Петр моментально вспомнил младшего батиного брата, дядю Лешу, которому довелось принять участие в ликвидации последствий аварии на Чернобыльской АЭС. Дядя скончался через пять лет после своего подвига и походил в гробу на безносую мумию из фильма ужасов.

– Ну, – настороженно подтвердил Петр, – слышал я про всякие плутоны с ураниями. И что?

– А то! Радиации в этой беде на полный барак таких, как ты, хватит. Молоток, что чемоданчик вовремя бросил, а если все-таки где-нибудь в хате заныкал, то кранты тебе, дорогой товарищ! – Эти слова чернявый произнес с особым чувством. – Сначала полное облысение, – он, прищурясь, окинул взглядом Петину лобастую башку, – потом, когда волосы клочьями повылезают, полная нестоячка и отпадение кожаной иглы.

– Чего-чего?

– Агрегата твоего. За неделю сгниет и отвалится… Дальше рассказывать?

– Да ну тебя! – отмахнулся Петр с суеверным ужасом старообрядца, впервые столкнувшегося с самой настоящей чертовщиной. Потом этой же свободной рукой быстро провел по тому месту, за сохранность которого не может не опасаться ни один мужчина.

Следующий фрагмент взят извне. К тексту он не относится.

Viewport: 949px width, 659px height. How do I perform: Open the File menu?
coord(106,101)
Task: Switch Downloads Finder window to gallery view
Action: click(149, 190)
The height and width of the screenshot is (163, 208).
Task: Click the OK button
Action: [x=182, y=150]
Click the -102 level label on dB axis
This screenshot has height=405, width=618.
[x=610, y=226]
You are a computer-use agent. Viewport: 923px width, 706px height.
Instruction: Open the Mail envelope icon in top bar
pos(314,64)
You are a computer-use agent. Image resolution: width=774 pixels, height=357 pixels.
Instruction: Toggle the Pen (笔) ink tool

– Ну как? – Чернявый вопросительно поднял брови. – Держится пока болт? Не придется невесту пальцем колупать?

– Сам колупай! – озлобился Петр, потому что не испытывал стопроцентной уверенности в том, что опасный груз никак не повлиял на его здоровье. – Говорю тебе: выбросил я чемоданчик, когда от тебя драпал. А по дороге его Лехман на коленях держал… Хотя ему теперь никакое облучение не страшно, – философски заключил Петр после недолгой паузы.

– Это ты правильно сказанул, братишка, как говорится, абсолютно в сисю, – согласился чернявый, тоже преисполнившийся задумчивости. – Мертвые не болеют и не потеют. По барабану им все. А нам, живым, как хочешь, так и вертись теперь. Э-эх!

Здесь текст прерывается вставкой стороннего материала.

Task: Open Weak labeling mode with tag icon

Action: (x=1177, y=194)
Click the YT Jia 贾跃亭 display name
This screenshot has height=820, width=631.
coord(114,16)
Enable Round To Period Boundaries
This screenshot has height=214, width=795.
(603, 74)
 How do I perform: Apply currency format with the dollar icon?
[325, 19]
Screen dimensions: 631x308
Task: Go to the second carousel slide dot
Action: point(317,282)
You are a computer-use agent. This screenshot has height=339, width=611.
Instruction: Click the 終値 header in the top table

Его лицо, покрытое коркой уже запекшейся крови, походило на скорбную маску. Поглядывая на нее с некоторым раскаянием, Петр задал вопрос, давно вертевшийся у него на языке:

– Выходит, Лехман валежник этот… или лаврушник… ну, плутоний… у кого-то спер?

– Смекалистый ты, братишка, с ходу все просек. – Чернявый одобрительно цокнул языком, выражая свое уважение к собеседнику. – Тут ты опять в точку попал, в самую дырочку. Вот именно, что спер, только не у кого-то, а у папы Стингера, за что и поплатился головой своей бесшабашной. – Тираду завершил очередной вздох, да такой горестный, как будто покойный Лехман являлся закадычным другом чернявого или даже его ближайшим родственником.

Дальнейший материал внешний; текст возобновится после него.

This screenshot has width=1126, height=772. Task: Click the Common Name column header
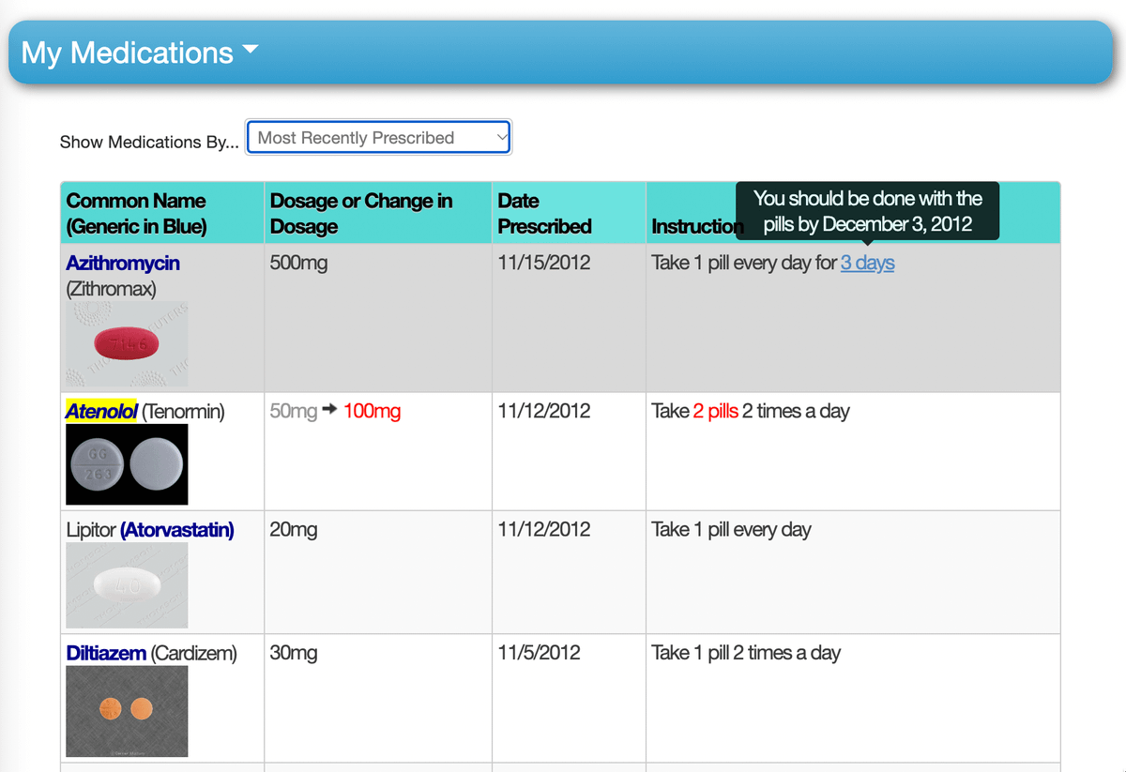coord(136,213)
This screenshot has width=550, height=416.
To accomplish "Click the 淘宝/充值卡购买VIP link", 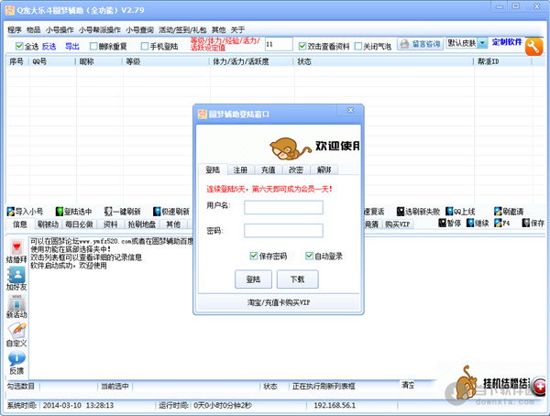I will coord(278,303).
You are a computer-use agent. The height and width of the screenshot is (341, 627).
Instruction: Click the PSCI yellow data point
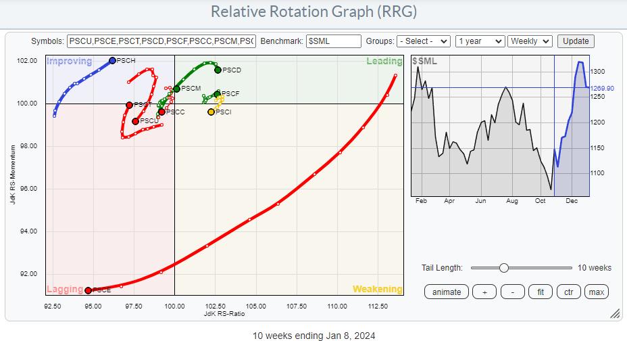[x=211, y=112]
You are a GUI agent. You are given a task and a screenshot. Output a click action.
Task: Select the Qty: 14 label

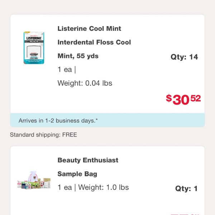(184, 57)
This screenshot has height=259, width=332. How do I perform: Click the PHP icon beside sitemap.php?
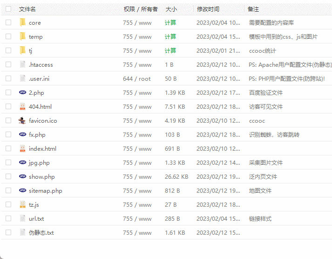click(22, 190)
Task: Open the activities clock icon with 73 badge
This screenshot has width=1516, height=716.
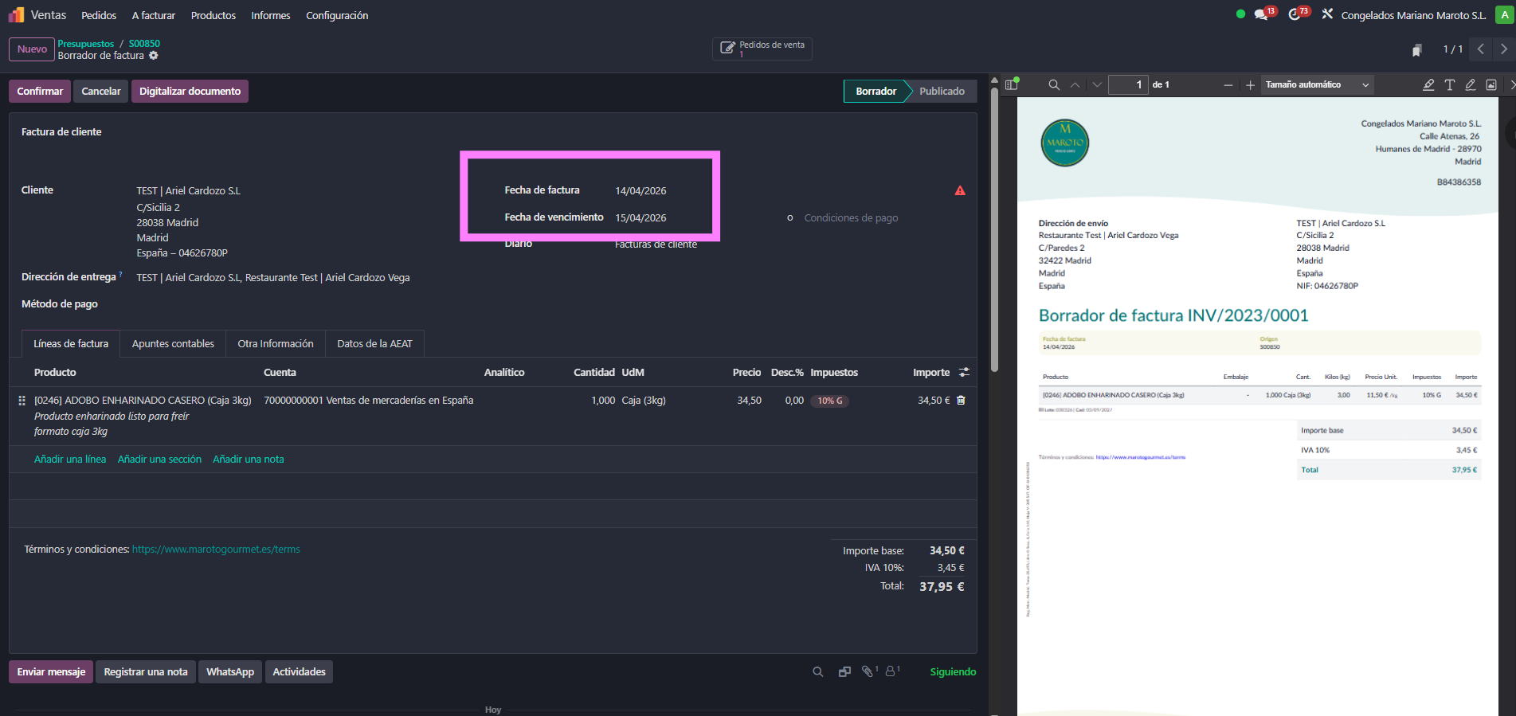Action: (1295, 15)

Припомнилась Петру бесконечная смена офисов, таинственность, которую напускал на себя шеф при встречах с партнерами, его опасливое поведение на пустынном шоссе. А еще всплыло в памяти странное распоряжение шефа оплатить стоянку машины за два месяца вперед, а следом – нытье секретарши по поводу немодного купальника, который мог понадобиться ей уж никак не в осенней Москве. Невесело стало Петру, обидно и тошно, как всегда, когда оказывалось, что его в очередной раз держали за дурачка, посмеиваясь тайком над его доверчивостью.